Default: cross-encoder/ms-marco-MiniLM-L-6-v2 (~85MB)
Supported Providers
| Provider | Description | Best For |
|---|---|---|
local | SentenceTransformers CrossEncoder (default) | Development, low latency |
cohere | Cohere rerank API | Production, high quality |
zeroentropy | ZeroEntropy rerank API (zerank-2) | Production, state-of-the-art accuracy |
tei | HuggingFace Text Embeddings Inference | Production, self-hosted |
flashrank | FlashRank (lightweight, fast) | Resource-constrained environments |
litellm | LiteLLM proxy (unified gateway) | Multi-provider setups |
litellm-sdk | LiteLLM SDK (direct API, no proxy) | Multi-provider, simpler setup |
rrf | RRF-only (no neural reranking) | Testing, minimal resources |
Local Models
| Model | Use Case |
|---|---|
cross-encoder/ms-marco-MiniLM-L-6-v2 | Default, fast |
cross-encoder/ms-marco-MiniLM-L-12-v2 | Higher accuracy |
cross-encoder/mmarco-mMiniLMv2-L12-H384-v1 | Multilingual |
Cohere Models
| Model | Use Case |
|---|---|
rerank-english-v3.0 | English text |
rerank-multilingual-v3.0 | 100+ languages |
ZeroEntropy Models
| Model | Use Case |
|---|---|
zerank-2 | Flagship multilingual reranker (default) |
zerank-2-small | Faster, lighter variant |
LiteLLM Supported Providers
LiteLLM supports multiple reranking providers via the /rerank endpoint:
| Provider | Model Example |
|---|---|
| Cohere | cohere/rerank-english-v3.0 |
| Together AI | together_ai/... |
| Voyage AI | voyage/rerank-2 |
| Jina AI | jina_ai/... |
| AWS Bedrock | bedrock/... |
Configuration Examples:
# Local provider (default)
export HINDSIGHT_API_RERANKER_PROVIDER=local
export HINDSIGHT_API_RERANKER_LOCAL_MODEL=cross-encoder/ms-marco-MiniLM-L-6-v2
# Cohere
export HINDSIGHT_API_RERANKER_PROVIDER=cohere
export HINDSIGHT_API_COHERE_API_KEY=your-api-key
export HINDSIGHT_API_RERANKER_COHERE_MODEL=rerank-english-v3.0
# ZeroEntropy (state-of-the-art accuracy)

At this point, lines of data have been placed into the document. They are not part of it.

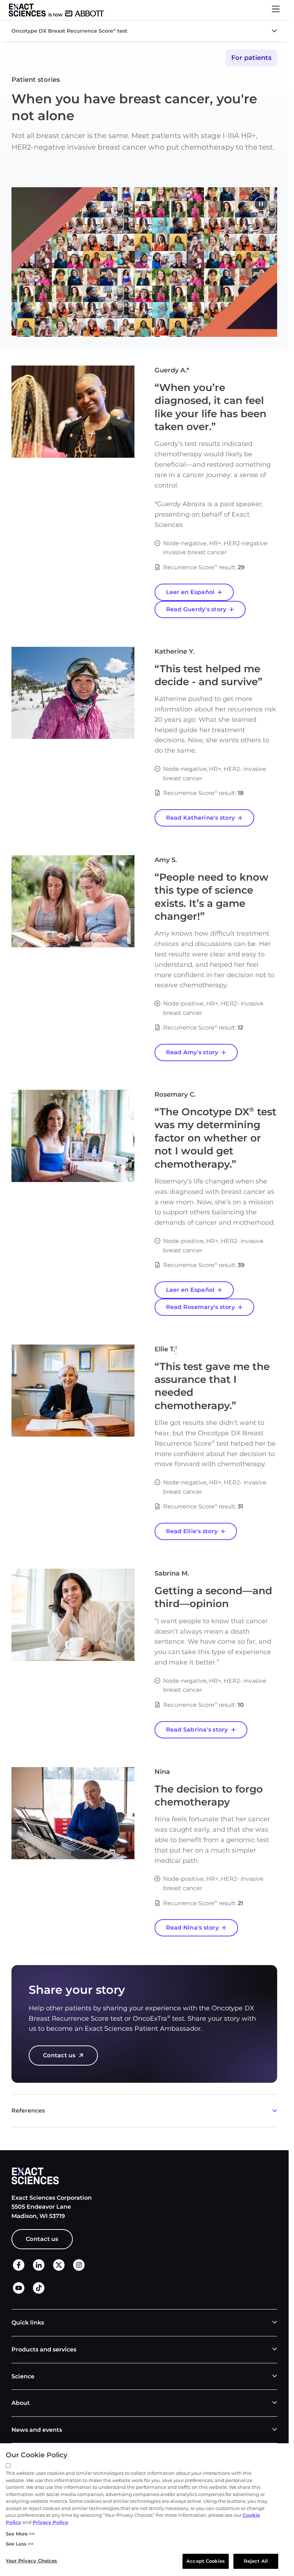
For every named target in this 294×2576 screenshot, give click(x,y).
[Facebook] (18, 2268)
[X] (59, 2269)
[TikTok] (38, 2291)
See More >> (20, 2534)
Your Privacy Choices (31, 2560)
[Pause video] (261, 205)
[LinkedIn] (38, 2269)
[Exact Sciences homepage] (56, 10)
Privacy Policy (50, 2522)
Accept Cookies (205, 2561)
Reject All (256, 2561)
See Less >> (20, 2544)
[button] (275, 10)
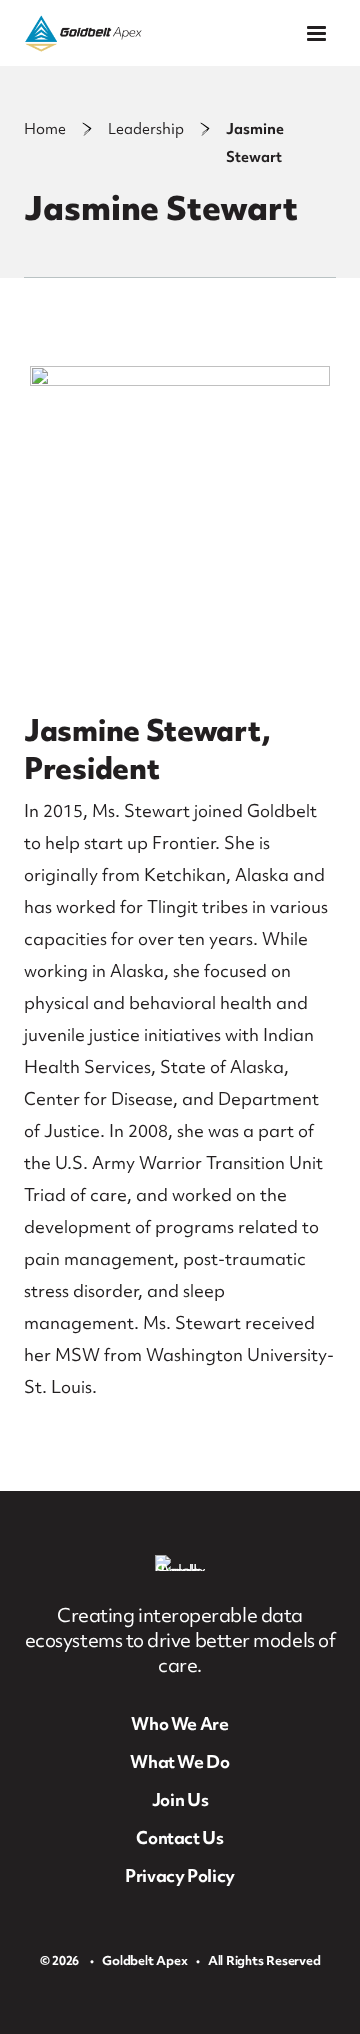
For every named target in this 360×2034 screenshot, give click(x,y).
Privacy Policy (180, 1875)
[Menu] (316, 33)
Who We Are (180, 1723)
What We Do (180, 1761)
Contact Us (180, 1837)
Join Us (180, 1799)
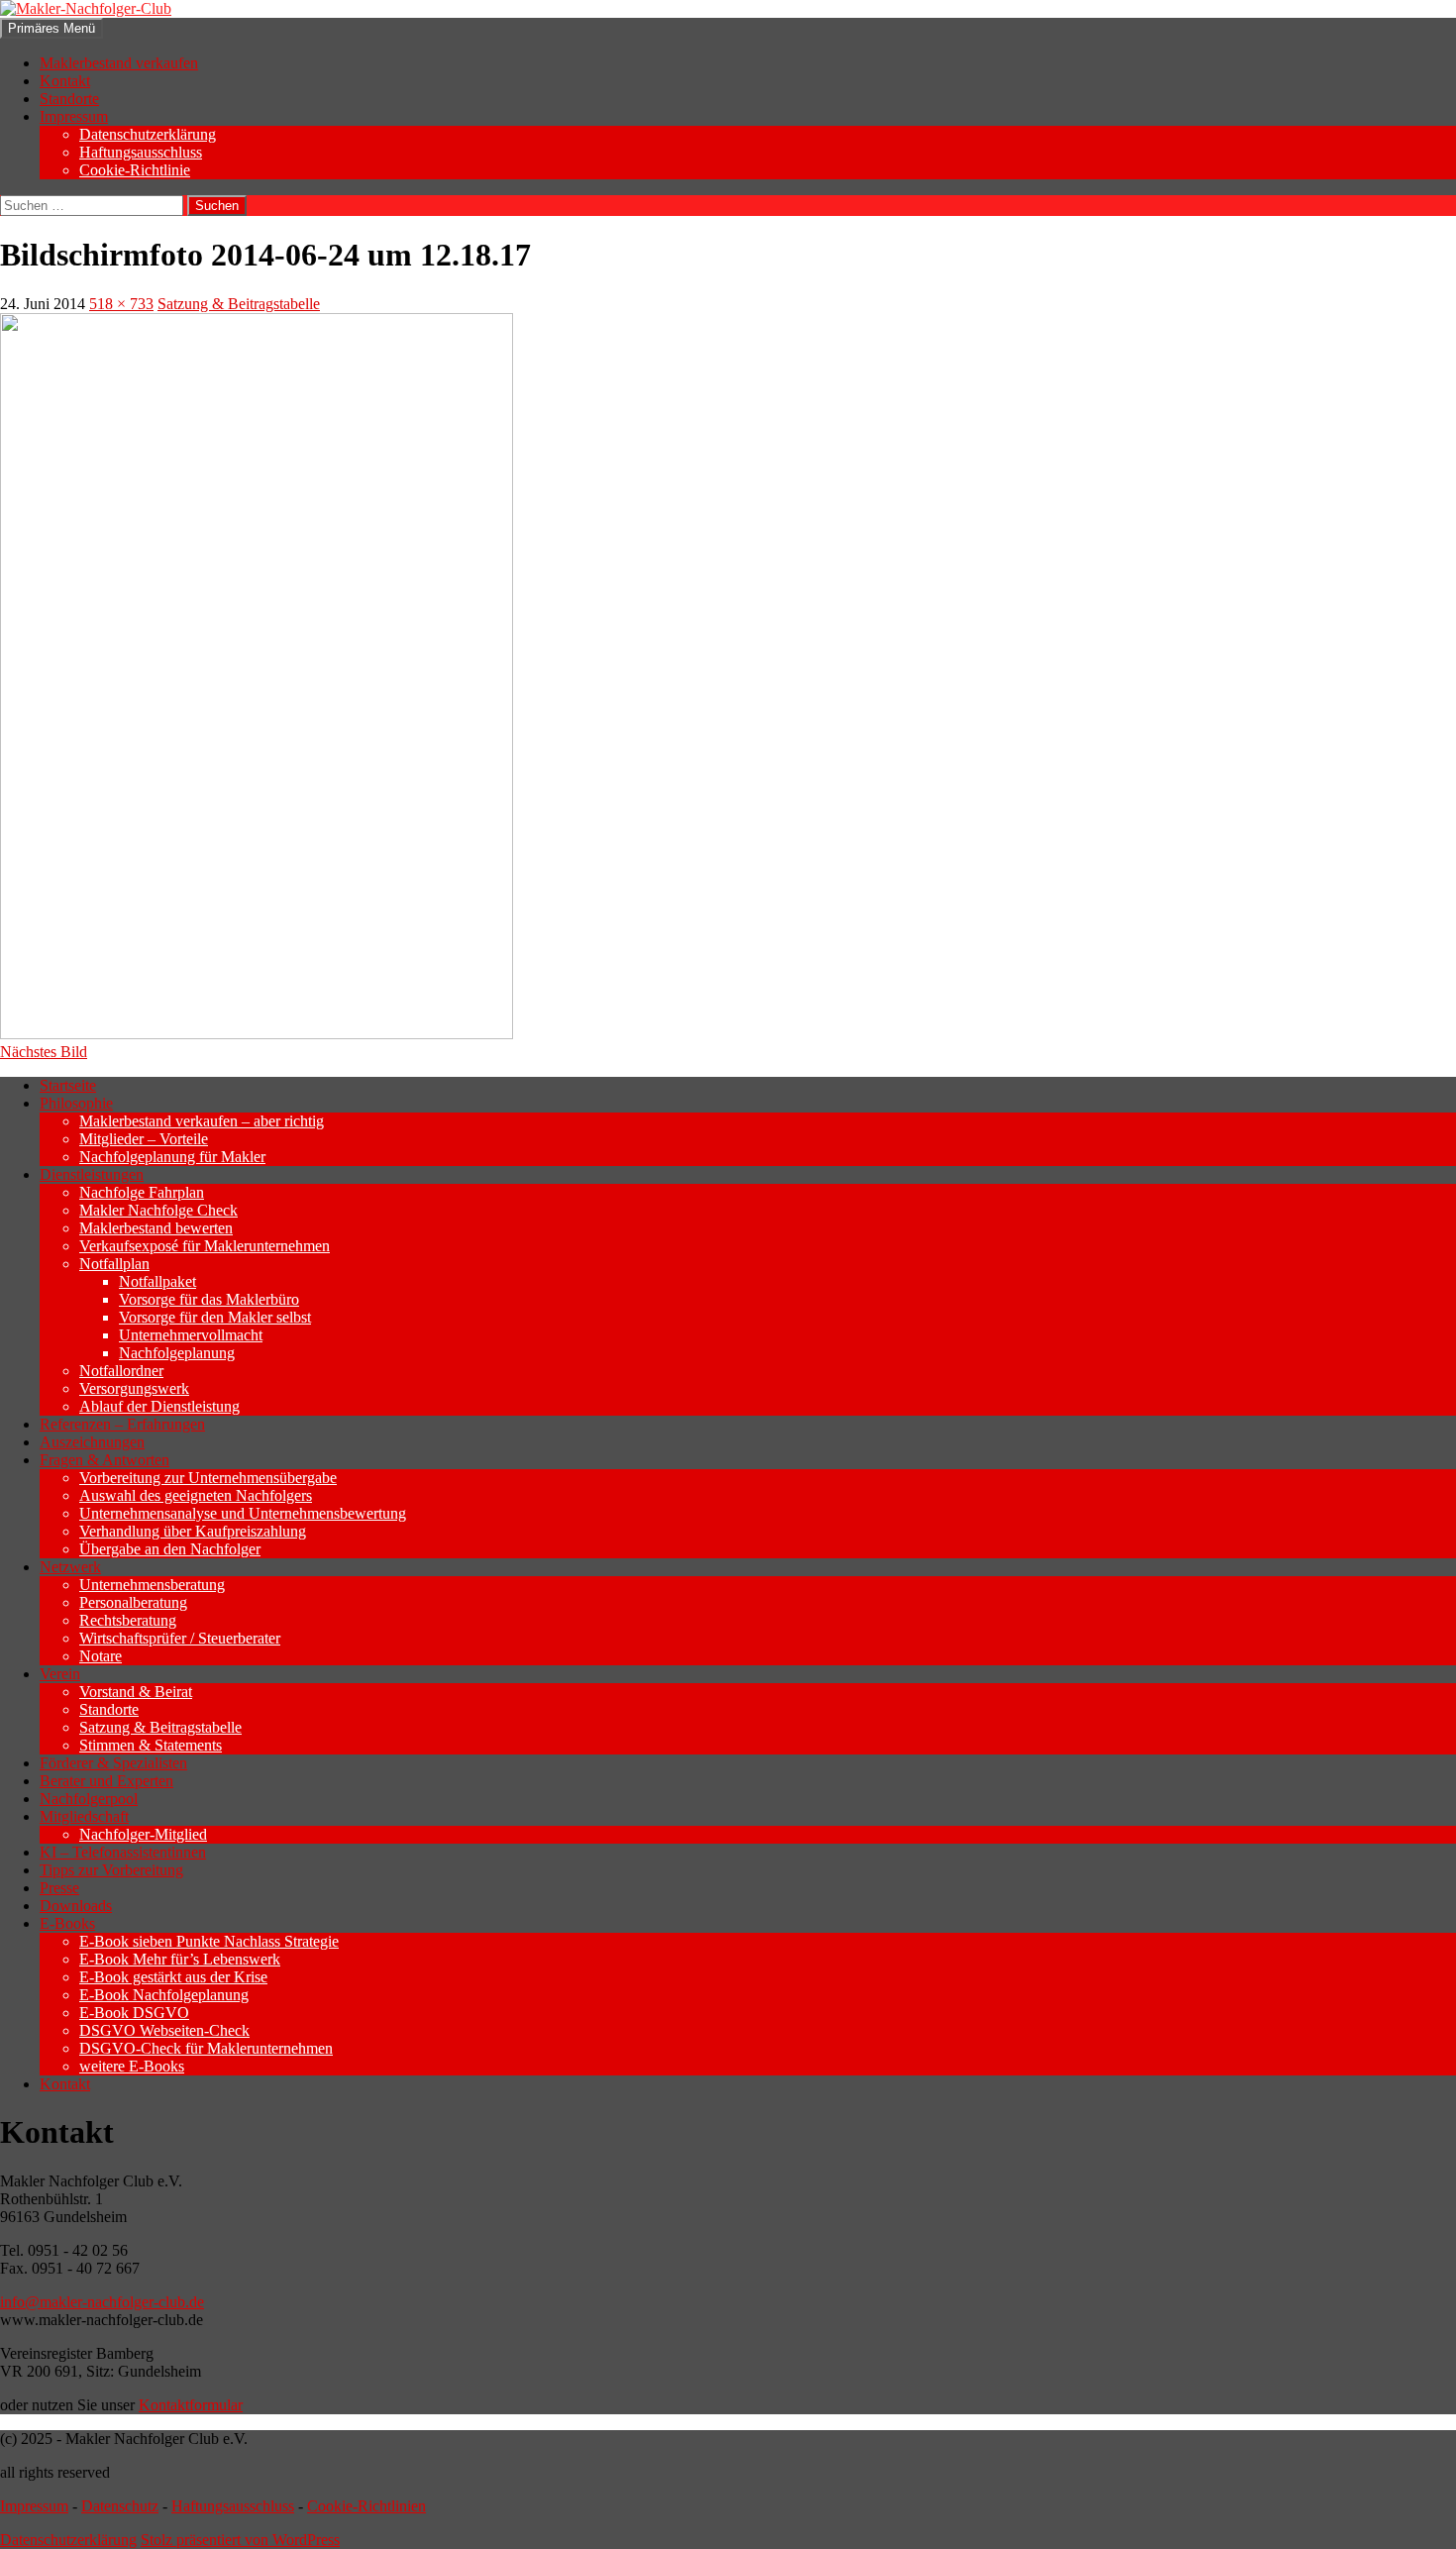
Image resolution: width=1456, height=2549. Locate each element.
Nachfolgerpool (89, 1798)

export HINDSIGHT_API_RERANKER_PROVIDER=zeroentropy
export HINDSIGHT_API_RERANKER_ZEROENTROPY_API_KEY=your-api-key
export HINDSIGHT_API_RERANKER_ZEROENTROPY_MODEL=zerank-2 # default, can omit
# TEI (self-hosted)
export HINDSIGHT_API_RERANKER_PROVIDER=tei
export HINDSIGHT_API_RERANKER_TEI_URL=http://localhost:8081
# FlashRank (lightweight)
export HINDSIGHT_API_RERANKER_PROVIDER=flashrank
# LiteLLM proxy
export HINDSIGHT_API_RERANKER_PROVIDER=litellm
export HINDSIGHT_API_LITELLM_API_BASE=http://localhost:4000
export HINDSIGHT_API_RERANKER_LITELLM_MODEL=cohere/rerank-english-v3.0
# RRF-only (no neural reranking)
export HINDSIGHT_API_RERANKER_PROVIDER=rrf
See Configuration for all options including Azure-hosted endpoints and batch settings.